● **Exercise instructions**: Nothing is to be output except the lines from the one containing "Google reCaptcha, benötigt" through the end of the material, each reproduced exactly.

● **Exercise input**:
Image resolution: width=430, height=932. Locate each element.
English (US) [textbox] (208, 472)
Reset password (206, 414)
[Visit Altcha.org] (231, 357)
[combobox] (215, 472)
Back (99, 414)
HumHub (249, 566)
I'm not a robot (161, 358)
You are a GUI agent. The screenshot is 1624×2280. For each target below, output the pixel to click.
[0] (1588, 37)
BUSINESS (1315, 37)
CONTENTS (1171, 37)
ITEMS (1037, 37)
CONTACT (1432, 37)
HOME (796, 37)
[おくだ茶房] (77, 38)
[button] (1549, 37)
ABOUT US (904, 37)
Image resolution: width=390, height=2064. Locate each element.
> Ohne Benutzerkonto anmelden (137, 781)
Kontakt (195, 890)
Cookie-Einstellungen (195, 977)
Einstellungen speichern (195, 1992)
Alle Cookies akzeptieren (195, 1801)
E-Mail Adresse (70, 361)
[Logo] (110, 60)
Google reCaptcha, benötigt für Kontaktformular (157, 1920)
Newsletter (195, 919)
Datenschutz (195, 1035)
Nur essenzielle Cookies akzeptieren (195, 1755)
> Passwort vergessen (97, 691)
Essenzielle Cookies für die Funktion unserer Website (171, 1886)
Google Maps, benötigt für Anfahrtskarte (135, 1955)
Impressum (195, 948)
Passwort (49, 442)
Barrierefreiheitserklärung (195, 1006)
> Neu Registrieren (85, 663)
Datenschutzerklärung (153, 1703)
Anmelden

● **Exercise output**:
Google reCaptcha, benötigt für Kontaktformular (157, 1920)
Newsletter (195, 919)
Datenschutz (195, 1035)
Nur essenzielle Cookies akzeptieren (195, 1755)
> Passwort vergessen (97, 691)
Essenzielle Cookies für die Funktion unserer Website (171, 1886)
Google Maps, benötigt für Anfahrtskarte (135, 1955)
Impressum (195, 948)
Passwort (49, 442)
Barrierefreiheitserklärung (195, 1006)
> Neu Registrieren (85, 663)
Datenschutzerklärung (153, 1703)
Anmelden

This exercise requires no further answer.